Jos Vromans | Blog | Steganography

Hiding text into an image

– Oct. 25, 2024

In this post I will describe what is perhaps the easiest way to embed a message into image data. My personal use case is to add the code that was needed to generate an image, into the image data itself. This means that I can deliver a single PNG file that was generated from code, which also contains that code inside the image.

Note that I keep the message in plain sight for steganographers on purpose. If you are looking to encrypt messages you might want to look for other resources in the field of steganography. I ignore image compression (until the notes at the bottom), since it is common for art outputs to use a 'lossless' image format, like PNG.

How digital images work

Digital images are built up from pixels. Every pixel has three color channels: Red, Green and Blue. There can also be a fourth channel for transparency, the alpha channel (the alpha channel will be ignored in this article). The value for each color channel can be represented by an integer in the range [0-255]. As an example: [255,100,10] has the maximum amount of red (255), 100 green, and a tiny bit of blue (10 / 255). These three values together represent orange.

In computing, values in the range [0-255] are represented with 8 bits in binary. So an image with three color channels has 3*8=24 bits for a single color value (a pixel). This is known as a 24-bit RGB color (and the variant with a fourth alpha channel would be 32-bit RGBA).

11111111

01100100

00001010

Figure 1: Representations of the color with hexcode #ff640a

In the box above, you can change the color value by changing the integer values for R,G or B, or you can click on the colored bar to pick a different color. The bottom row displays three '8 bit values'. This is the color representation in 0's and 1's. For a digital image, these values are concatenated, so the selected value would look like this 111111110110010000001010: 24 values that represent a single color.

In fact, the entire digital image file is a sequence of such values. There is metadata near the beginning of an image file that indicates the file format, which color values to expect (24 bit versus 32 bit for example) and what the width and height of the image is. Whenever a program has to read such an image file, it knows it can take the data for every single pixel in chunks of either 24 or 32 bits.

Changing color values

There are many ways to manipulate images by changing color values. For example, we could add a blur filter, or sharpen an image (see 'kernels'). In this article, I want to focus on what happens when the color channel values change a small amount. Is a change of value 1 in every channel even visible? Remember there are 256 values per channel (from 0 until 255). For the three channels, there are 256 * 256 * 256 possible values that represent a single color. That means there are over 16 million colors possible for every single pixel on a screen!

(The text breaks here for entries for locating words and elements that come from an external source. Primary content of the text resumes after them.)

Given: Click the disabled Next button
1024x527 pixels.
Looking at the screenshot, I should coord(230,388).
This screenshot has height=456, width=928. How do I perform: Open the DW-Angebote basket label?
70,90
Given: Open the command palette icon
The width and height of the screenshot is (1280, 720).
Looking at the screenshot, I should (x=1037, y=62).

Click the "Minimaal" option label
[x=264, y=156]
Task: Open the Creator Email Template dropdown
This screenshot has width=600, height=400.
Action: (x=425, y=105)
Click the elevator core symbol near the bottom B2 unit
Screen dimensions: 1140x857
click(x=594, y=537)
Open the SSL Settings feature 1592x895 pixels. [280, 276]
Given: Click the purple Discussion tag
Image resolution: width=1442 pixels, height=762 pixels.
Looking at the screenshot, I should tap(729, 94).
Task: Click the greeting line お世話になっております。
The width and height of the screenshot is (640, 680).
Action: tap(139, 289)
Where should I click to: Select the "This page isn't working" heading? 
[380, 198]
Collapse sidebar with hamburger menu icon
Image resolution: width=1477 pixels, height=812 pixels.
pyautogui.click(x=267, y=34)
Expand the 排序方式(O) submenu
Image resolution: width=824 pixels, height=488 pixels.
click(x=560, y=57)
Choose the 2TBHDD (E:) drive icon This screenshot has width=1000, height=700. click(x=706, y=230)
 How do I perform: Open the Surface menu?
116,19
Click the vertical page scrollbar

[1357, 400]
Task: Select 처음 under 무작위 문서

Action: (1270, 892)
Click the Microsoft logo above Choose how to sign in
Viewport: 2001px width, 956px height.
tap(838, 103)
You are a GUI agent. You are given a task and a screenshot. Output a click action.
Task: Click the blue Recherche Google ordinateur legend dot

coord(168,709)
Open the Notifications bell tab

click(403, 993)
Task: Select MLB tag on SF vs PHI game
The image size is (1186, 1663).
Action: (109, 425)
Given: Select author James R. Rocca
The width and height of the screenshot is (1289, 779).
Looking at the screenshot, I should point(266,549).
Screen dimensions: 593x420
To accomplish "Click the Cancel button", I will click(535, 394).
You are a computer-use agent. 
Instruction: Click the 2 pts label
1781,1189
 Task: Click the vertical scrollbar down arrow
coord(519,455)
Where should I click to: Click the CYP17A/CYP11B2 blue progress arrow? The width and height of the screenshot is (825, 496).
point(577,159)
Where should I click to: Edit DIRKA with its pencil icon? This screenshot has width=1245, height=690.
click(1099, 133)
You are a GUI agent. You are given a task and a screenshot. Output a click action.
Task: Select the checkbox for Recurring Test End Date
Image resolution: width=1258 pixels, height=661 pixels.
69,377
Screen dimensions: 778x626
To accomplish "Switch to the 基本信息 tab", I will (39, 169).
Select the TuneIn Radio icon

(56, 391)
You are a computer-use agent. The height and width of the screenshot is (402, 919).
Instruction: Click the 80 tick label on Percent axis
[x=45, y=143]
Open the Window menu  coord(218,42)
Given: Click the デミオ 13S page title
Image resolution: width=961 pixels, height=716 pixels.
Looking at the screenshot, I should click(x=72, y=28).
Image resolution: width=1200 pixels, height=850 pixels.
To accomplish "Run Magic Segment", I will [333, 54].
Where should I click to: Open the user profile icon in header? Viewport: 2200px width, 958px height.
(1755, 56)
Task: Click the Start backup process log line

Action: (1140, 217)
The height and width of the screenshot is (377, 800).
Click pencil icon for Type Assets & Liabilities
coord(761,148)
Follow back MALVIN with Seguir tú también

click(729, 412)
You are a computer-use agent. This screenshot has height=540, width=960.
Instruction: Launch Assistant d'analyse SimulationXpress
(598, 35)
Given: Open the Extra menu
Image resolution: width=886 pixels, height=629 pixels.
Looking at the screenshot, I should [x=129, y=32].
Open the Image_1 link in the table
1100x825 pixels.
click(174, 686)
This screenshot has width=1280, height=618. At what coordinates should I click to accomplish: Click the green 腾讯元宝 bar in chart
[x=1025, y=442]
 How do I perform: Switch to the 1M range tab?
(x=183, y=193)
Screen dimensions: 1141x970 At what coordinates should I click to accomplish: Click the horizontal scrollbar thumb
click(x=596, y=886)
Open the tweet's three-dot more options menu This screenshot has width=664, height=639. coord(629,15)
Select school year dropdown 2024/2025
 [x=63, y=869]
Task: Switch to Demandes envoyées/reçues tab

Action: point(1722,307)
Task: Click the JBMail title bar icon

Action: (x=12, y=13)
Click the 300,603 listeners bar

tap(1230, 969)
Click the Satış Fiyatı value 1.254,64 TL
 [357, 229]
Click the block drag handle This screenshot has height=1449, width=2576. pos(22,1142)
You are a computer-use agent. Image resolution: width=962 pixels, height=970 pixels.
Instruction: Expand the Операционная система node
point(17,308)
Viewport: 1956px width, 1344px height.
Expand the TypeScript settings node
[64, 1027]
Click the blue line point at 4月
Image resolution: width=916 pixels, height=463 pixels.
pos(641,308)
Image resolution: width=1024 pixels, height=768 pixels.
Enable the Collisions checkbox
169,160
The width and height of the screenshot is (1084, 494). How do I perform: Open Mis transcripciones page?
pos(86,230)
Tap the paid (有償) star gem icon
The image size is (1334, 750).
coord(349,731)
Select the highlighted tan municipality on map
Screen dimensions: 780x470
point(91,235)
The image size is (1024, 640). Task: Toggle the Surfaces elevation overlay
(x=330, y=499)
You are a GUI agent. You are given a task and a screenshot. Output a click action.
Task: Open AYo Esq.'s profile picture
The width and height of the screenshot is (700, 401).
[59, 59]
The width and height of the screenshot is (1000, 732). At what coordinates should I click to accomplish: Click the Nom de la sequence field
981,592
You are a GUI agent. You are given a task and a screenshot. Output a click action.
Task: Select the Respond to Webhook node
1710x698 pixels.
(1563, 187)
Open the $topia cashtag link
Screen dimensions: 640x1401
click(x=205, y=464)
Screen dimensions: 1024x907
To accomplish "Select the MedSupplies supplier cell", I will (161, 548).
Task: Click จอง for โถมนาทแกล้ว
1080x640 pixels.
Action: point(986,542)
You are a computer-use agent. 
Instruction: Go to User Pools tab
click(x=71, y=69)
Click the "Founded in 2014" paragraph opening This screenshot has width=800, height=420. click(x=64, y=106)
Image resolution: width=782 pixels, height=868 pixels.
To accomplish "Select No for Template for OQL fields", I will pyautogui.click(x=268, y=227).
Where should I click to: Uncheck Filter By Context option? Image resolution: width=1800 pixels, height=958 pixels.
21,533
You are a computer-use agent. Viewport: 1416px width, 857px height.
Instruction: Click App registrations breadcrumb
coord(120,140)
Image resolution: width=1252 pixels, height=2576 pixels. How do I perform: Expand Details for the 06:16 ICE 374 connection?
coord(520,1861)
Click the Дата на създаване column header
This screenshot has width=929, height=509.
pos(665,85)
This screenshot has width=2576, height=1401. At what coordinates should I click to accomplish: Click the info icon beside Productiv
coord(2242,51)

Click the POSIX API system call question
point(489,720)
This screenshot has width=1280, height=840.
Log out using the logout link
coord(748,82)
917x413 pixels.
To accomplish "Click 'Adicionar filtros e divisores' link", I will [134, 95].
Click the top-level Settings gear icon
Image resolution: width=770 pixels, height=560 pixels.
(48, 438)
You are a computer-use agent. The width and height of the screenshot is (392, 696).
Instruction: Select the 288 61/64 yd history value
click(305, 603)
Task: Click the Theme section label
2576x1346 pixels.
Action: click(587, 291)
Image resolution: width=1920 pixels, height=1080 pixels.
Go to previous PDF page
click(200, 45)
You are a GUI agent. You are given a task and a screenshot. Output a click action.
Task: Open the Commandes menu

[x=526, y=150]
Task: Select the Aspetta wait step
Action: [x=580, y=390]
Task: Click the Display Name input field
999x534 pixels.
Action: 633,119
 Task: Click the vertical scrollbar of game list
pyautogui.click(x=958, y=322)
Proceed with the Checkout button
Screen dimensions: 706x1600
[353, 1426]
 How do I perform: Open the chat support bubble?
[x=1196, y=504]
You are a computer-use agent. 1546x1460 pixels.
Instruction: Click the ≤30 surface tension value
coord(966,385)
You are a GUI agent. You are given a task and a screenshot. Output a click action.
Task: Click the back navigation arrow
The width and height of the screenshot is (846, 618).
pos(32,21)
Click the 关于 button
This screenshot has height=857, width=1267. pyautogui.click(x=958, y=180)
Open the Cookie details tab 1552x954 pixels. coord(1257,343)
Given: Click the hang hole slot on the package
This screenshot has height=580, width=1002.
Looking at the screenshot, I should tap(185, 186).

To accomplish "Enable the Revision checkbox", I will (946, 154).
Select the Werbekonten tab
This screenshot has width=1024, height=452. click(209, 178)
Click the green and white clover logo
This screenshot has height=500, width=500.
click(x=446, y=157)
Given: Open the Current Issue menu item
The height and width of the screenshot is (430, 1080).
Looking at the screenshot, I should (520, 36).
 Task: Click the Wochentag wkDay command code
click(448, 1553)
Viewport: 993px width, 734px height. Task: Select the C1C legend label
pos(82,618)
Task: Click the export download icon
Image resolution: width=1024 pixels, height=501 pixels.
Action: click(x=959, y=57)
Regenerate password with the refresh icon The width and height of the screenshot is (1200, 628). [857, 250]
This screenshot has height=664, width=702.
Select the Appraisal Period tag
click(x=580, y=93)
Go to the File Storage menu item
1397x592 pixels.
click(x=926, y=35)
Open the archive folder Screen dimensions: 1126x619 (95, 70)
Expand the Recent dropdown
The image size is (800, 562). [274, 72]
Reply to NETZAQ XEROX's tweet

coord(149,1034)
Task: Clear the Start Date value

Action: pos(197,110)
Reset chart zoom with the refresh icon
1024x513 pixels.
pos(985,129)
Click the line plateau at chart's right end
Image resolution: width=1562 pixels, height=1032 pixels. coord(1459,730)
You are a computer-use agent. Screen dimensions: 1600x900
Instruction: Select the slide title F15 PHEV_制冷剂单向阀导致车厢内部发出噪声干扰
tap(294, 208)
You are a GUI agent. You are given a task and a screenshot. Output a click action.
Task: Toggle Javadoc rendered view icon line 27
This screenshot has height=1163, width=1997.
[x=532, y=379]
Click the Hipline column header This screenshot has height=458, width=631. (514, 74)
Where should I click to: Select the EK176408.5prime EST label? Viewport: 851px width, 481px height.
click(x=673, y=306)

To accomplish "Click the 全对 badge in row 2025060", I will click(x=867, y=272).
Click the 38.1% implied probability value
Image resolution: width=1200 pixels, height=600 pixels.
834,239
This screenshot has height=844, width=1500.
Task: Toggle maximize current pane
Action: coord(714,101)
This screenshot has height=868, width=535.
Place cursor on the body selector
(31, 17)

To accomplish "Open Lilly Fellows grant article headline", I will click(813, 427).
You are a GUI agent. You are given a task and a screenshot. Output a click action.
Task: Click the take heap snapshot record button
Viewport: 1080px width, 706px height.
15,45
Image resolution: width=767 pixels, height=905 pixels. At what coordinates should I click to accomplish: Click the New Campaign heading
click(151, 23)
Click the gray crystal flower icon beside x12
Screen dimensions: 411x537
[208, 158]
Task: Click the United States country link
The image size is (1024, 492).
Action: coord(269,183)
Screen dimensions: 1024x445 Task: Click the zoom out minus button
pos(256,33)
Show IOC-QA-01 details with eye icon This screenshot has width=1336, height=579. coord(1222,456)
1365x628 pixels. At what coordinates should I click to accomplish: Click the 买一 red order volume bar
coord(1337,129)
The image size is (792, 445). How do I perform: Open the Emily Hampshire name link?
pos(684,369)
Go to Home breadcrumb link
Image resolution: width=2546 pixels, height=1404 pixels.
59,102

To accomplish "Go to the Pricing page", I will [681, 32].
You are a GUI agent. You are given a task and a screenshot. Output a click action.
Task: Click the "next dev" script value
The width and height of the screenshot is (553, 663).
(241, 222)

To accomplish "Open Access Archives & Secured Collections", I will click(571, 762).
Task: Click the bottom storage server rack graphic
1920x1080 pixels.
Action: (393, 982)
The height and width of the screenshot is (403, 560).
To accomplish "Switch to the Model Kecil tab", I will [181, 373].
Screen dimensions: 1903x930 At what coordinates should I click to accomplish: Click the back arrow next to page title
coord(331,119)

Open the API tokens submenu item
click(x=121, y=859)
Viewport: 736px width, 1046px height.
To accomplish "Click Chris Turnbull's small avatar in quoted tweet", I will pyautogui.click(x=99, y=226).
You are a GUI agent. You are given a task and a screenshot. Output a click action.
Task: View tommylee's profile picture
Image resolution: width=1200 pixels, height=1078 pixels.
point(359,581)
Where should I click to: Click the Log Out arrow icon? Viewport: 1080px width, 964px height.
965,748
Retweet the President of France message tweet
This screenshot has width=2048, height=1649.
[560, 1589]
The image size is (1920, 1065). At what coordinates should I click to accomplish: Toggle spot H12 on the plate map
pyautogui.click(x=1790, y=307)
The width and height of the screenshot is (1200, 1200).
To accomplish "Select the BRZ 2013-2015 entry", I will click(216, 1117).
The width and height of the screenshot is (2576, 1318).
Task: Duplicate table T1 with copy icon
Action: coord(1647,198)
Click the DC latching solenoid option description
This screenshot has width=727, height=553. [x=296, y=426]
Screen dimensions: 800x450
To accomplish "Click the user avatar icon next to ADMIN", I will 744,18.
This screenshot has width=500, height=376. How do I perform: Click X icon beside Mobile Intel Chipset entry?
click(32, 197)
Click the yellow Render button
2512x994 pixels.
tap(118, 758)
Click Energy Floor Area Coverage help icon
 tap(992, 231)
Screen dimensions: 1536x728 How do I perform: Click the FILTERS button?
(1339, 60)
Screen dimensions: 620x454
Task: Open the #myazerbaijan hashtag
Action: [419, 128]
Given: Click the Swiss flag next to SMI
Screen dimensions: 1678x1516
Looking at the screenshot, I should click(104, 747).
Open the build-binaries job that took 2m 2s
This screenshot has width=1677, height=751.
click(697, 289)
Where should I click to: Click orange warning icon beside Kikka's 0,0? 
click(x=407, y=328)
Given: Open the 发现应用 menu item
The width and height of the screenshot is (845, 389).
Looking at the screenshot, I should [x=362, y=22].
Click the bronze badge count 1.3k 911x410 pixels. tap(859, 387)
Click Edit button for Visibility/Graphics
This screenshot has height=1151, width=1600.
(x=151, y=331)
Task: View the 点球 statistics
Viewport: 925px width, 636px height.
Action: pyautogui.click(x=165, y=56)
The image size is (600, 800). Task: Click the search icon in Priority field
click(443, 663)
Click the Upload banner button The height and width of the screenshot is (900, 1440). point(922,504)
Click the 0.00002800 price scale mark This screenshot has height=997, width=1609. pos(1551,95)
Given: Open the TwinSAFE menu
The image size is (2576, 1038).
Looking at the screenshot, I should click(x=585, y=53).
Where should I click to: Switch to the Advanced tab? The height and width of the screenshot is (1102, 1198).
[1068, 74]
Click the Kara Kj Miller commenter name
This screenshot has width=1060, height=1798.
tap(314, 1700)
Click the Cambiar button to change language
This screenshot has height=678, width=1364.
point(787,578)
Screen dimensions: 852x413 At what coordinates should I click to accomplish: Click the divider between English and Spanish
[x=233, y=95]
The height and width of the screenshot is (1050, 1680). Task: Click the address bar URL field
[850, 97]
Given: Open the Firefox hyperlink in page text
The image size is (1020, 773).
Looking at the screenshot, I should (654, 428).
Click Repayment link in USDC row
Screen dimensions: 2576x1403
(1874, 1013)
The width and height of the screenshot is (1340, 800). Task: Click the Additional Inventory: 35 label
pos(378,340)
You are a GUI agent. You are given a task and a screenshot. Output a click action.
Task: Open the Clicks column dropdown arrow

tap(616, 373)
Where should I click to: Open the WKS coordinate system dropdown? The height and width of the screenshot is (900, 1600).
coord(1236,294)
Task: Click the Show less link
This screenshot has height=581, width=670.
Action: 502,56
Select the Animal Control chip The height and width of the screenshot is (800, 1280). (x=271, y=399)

In the section below, an image is displayed on the left. When you click one of the buttons, a modified version of the image will appear on the right. The color values in this right image will change based on your selected options. When clicking the rightmost button, only the very last bit of each channel value will be changed. This means that the color value will change with a value of 1. So 255 can become 254. Can you spot a difference in the new image?

The original image (double click to load your own image)

The manipulated image

The buttons are placed to represent the bits. 2⁰=1 and represents the last bit, the least significant bit. The leftmost bit is 2⁷ and represents the value 128. (more on binary counting here). When clicking any of these buttons, all bits from that button until the right will be flipped, and all bits left of the clicked button will stay untouched. By selecting from the dropdown, you can choose to flip every bit in that range, or only flip them 50% of the time. So when you click the 2⁷ button, all 8 bits will be adjusted. Did you expect the outcome in both cases (just flip every bit, versus, flip bits 50% of the time)?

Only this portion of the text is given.